A mother pelican with the species’ distinctive long beak is depicted as the Pelican in Her Piety on the state flag. She’s nourishing her brood of chicks with her own blood.
That’s where the idea: not for one’s self, but for one’s own, Tulane’s motto, came from.
But did you know the tortuous, fraught saga of a bird that has fascinated artists and writers for eons and was brought back from near extinction because of pesticides in the 1970s and then endured the BP Oil Spill of 2010 to almost flourish today on the Louisiana coast in a fragile resurgence?
Rien Fertel tells this amazing story in Brown Pelican (Louisiana State University Press, 2022). The book is part of a Louisiana True series about the state’s “iconic places, traditions, foods and objects.”
Fertel earned his BA and PhD from Tulane and is a visiting assistant professor in the Department of History at Tulane’s School of Liberal Arts.
Fertel became intrigued by the pelican when he read about the artist Walter Anderson who loved pelicans so much that he lived alone with them for a time on the Chandeleur Islands at the edge of the Louisiana boot in the Gulf of Mexico.

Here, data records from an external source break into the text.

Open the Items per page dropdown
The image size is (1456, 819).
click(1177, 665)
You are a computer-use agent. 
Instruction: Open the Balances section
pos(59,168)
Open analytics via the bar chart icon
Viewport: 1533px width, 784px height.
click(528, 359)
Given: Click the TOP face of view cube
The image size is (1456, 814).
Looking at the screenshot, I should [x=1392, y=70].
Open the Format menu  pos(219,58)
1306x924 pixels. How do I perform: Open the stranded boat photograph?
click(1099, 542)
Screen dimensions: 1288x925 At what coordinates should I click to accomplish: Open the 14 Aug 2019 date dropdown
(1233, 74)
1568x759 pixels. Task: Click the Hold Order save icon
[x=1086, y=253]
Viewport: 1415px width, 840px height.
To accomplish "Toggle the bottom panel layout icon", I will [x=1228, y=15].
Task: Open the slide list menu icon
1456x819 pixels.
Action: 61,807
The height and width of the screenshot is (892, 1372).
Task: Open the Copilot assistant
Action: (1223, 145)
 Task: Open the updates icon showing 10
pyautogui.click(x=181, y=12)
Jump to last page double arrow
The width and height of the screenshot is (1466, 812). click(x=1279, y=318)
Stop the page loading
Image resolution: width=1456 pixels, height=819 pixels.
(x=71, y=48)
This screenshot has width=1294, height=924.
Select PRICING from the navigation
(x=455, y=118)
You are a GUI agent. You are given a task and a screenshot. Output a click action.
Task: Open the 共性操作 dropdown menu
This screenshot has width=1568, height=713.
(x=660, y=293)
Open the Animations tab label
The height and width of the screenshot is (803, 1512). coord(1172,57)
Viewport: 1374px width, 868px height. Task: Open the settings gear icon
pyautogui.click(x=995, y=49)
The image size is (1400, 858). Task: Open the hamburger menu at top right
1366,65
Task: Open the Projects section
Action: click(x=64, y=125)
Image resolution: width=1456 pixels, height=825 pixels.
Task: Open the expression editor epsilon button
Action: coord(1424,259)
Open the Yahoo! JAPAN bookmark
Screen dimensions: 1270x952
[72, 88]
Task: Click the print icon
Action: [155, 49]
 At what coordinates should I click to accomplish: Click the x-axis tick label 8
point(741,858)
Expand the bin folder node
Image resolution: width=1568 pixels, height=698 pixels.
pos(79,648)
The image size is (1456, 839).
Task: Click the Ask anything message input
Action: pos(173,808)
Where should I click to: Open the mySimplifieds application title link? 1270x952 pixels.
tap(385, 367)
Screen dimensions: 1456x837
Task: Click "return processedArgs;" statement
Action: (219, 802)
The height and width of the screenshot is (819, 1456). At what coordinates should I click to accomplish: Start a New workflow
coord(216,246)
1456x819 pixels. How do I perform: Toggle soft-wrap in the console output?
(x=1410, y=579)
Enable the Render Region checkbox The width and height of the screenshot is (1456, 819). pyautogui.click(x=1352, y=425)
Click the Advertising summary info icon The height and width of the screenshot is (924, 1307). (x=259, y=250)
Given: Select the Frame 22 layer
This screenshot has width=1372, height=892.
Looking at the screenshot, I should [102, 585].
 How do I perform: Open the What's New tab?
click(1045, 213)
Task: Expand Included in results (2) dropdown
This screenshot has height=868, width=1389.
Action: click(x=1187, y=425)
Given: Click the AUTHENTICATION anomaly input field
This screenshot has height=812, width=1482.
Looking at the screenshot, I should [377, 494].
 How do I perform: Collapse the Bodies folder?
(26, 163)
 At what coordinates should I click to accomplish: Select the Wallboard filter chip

In Brown Pelican, Fertel presents a succinct and highly readable history of the pelican up to the present day and its defense by the Louisiana Coastal Protection Restoration Authority.
Fertel would like for readers to take away from Brown Pelican that the story of this bird “can, at times, be a bleak one, with several near and real extinction events. But I hope readers learn that because of past and through future human engagement the brown pelican has, can, and will thrive.”
Fertel asks existential questions in this age of climate change and rising sea levels: “What will become of the brown pelican? What will become of us? A bioindicator species, the brown pelican just might be the greater Gulf’s canary on the coastline.”